节选原文

自那时起,阿巴斯一直无限期连任。他的警察继续与辛贝特(Shin Bet,以色列国家安全局)密切合作,以镇压约旦河西岸的民众骚动。它们可比阿拉法特在奥斯陆协议里的建立“Scurrier”体制更加极端[18]。阿巴斯政府由表及里尽最大努力满足美国愿望。在美国的监督下,巴勒斯坦民族权力机构建立了一套“赢家通吃”(first-past-the-post)的选举制度,扭曲代表性以偏袒法塔赫。然后这套选举制度就在2006年让法塔赫自己吃了亏。在美国的坚持下,为阿巴斯设了总理一职——这个职位没有交给阿拉法特,因为华盛顿想要制衡他。在阿巴斯接过阿拉法特民族权力机构主席一职后,总理由国际货币基金组织提名的萨拉姆·法耶兹(Salam Fayyad)担任。在美国的要求下,阿巴斯合谋阻止了一份联合国批评以色列在加沙行动的报告。当负责袭击加沙的奥尔默特被暂时澄清贪污指控时,阿巴斯连忙进行祝贺[19]


#3


未经合法程序而被任命为总理的法耶兹,美国将其吹捧为“有史以来,阿拉伯治理中最令人激动的新理念”(托马斯·弗里德曼如是说)。为加强镇压和与以色列公然勾结——仅仅2009年就与以色列进行了超过1200次联合行动[20]——法耶兹摆出了一套专家治国的面孔。“除了从这一安排中获益的小团体之外,”萨雷·马克迪西(Saree Makdisi)写道,“看到阿巴斯手下接受美国培训、得到以色列装备的巴勒斯坦民族权力机构武装,与以色列军队一道——甚至有可能直接听令于以色列——袭击约旦河西岸的难民营,以寻找潜在的抵抗力量。这对于全体巴勒斯坦人来说,简直是荒谬之极。” [21]在由三星将军领导的美国特别安全协调团队掩护下,这种镇压帮助以色列军队腾出手进攻加沙。虽然阿拉法特和阿巴斯的亲信,如亿万富翁穆尼卜·阿尔-马斯里(Munib al-Masri)(约旦河西岸的首富,估计其财富相当于巴勒斯坦国内生产总值的三分之一)赚得盆满钵满。但约旦河西岸占领区人民的生活仍然如往常一样悲惨。超过500个路障控制着出行,ta们的日常生活受到成千上万条军事法规的约束。人均收入在十几年之后才刚刚恢复到1999年的水平[22]


与此同时,加沙的哈马斯被美国和欧盟视为恐怖组织,因为它拒绝放弃武装抵抗,不承认以色列。哈马斯统治着一个沿海地带,其居民由于不断入侵的封锁和打击,陷入深渊般的苦难。从短期来看,以色列国防军对无谓的火箭弹袭击——不是所有都来自哈马斯——进行大规模报复,每次都让依然屹立的哈马斯提高了爱国主义声誉。但是,每次报复都打击了哈马斯维持居民艰难生活的能力。因此,哈马斯每次都需要更加强硬的政治手段以弥补民众支持的减弱,这让哈马斯越来越接近法塔赫的所作所为[23]对整个加沙飞地,以色列通过空中、海上和陆地监视,控制淡水、燃料和电力供应,从而在无需占领的前提下保持支配地位。一旦塞西独裁政权[24]关闭了加沙地带通向西奈半岛的通道——加沙通往外界的唯一出口,哈马斯便会陷入困境。迄今为止,从叙利亚迁至卡塔尔的哈马斯外部领导层,尝试着发出愿意配合西方解决巴勒斯坦问题的信号,却一直遭到拒绝。哈马斯可以接受一份在名义上实现全国统一政府的协议。按照协议,法塔赫可以组建一个名义上控制两个地区的政府,条件是支付加沙地带的40,000名哈马斯官员的工资,以及承诺普选产生新议会[25]。这两者目前都没有实现,哈马斯仍然遭到西方禁运。

任务要求
1: 根据巴勒斯坦政局节选,仅2009年就与以色列进行了多少次联合行动?
2: 下列说法是否与巴勒斯坦政局节选相符?逐一回答是或否,并原样引用节选中起决定作用的文字。
(a) 萨拉姆·法耶兹是由国际货币基金组织提名出任总理的。
(b) 哈马斯外部领导层从卡塔尔迁到了叙利亚。
(c) 约旦河西岸有超过500个路障控制着出行。
3: 请从最后一句之后续写这篇巴勒斯坦政局节选。

所示记录

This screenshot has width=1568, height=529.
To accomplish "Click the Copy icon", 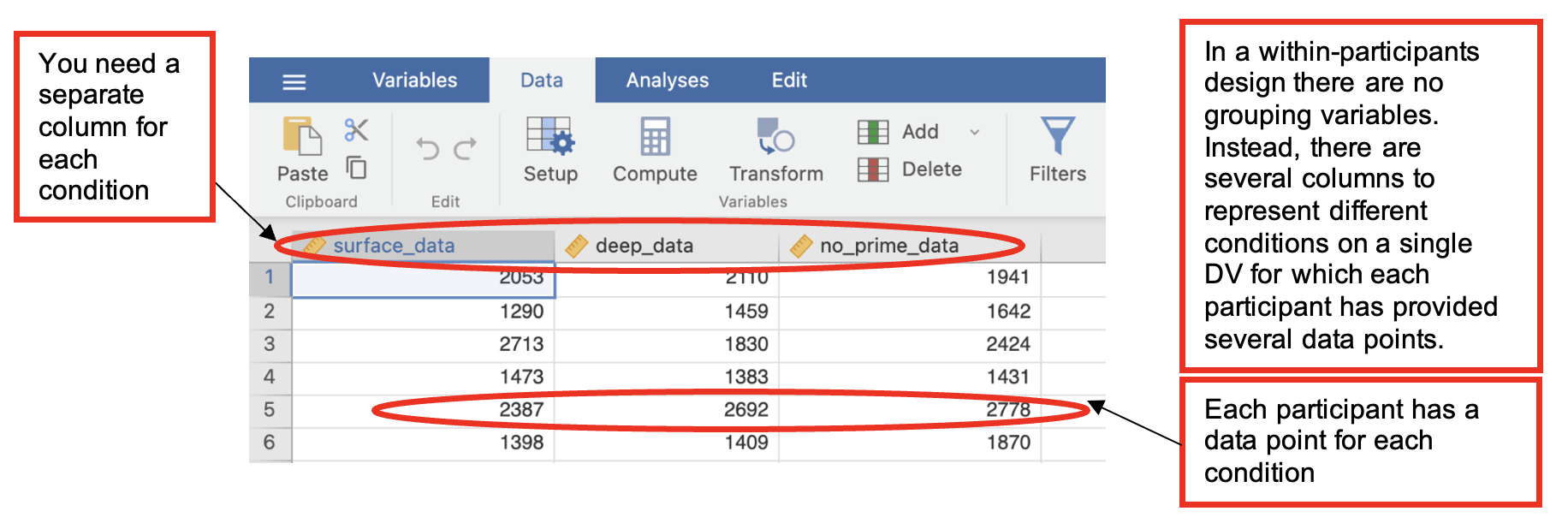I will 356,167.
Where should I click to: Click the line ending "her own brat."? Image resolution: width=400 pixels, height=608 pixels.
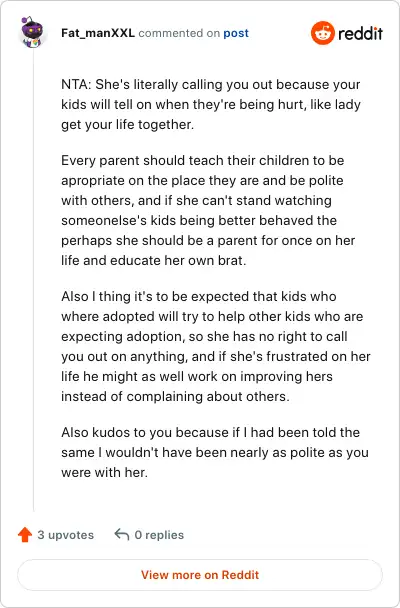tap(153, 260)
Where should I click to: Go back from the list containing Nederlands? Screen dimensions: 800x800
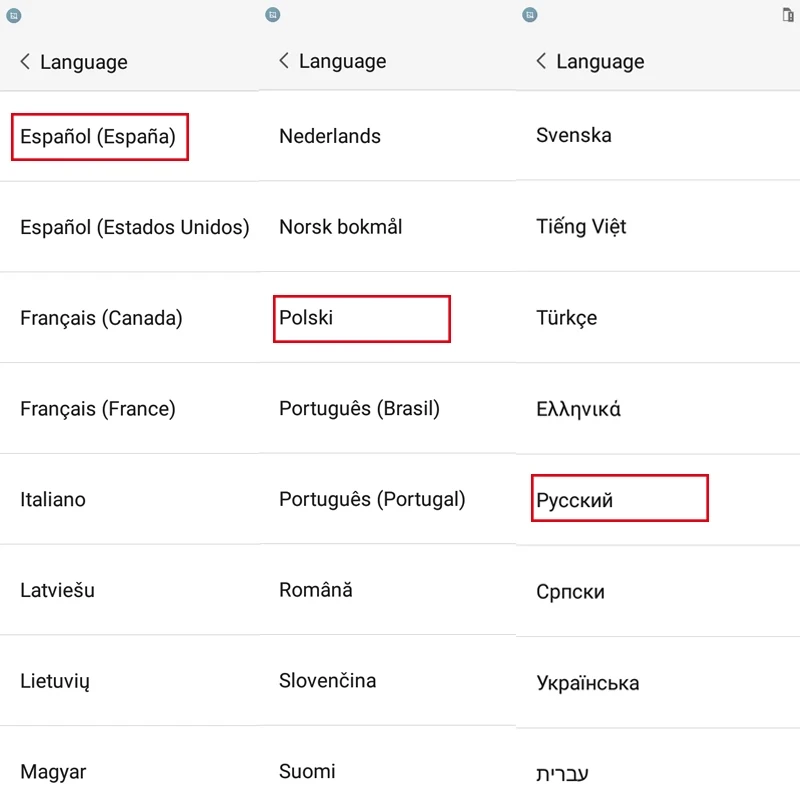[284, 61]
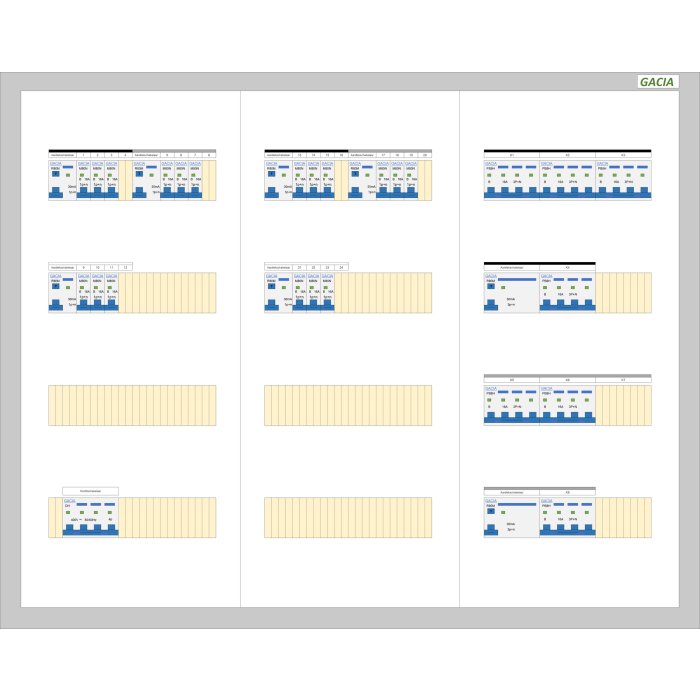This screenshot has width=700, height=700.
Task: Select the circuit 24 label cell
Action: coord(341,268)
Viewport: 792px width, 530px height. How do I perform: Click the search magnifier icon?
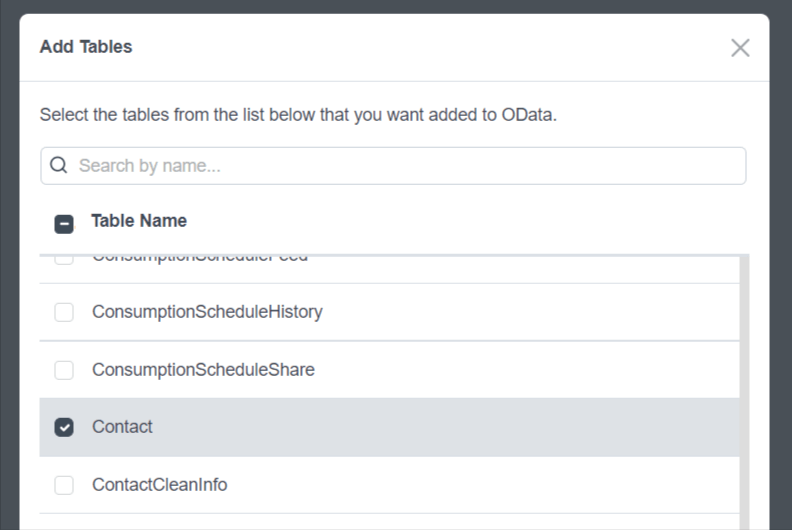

依次作答
1: 超过1200次。

2:
(a) 是:"总理由国际货币基金组织提名的萨拉姆·法耶兹(Salam Fayyad)担任"
(b) 否:"从叙利亚迁至卡塔尔的哈马斯外部领导层"
(c) 是:"超过500个路障控制着出行"

3:
#4


与此同时,犹太复国主义的影响力稳步扩大。在奥斯陆协议前夕的1991年,约有95,000名犹太定居者居住在约旦河西岸。二十年后,这一数字增至350,000。在以色列征服东耶路撒冷五年后,其犹太人口仍然只有9,000。而今,这一数字已经超过了150,000,甚至接近200,000[26]。总而言之,现在有超过50万的犹太人居住在“占领区”。ta们的定居是以色列有意和持续努力的计划。国家组织、资助并保护着定居点的建设,投入总金额约为280亿美元[27]。自从奥斯陆协议以来,ta们的增长速度是以色列国内人口增长速度的两倍以上。与广泛的看法相反,奥斯陆协议中没有禁止犹太人定居点;ta们是“和平进程”的合法方面,ta们从一开始起就是“和平”的最好诠释。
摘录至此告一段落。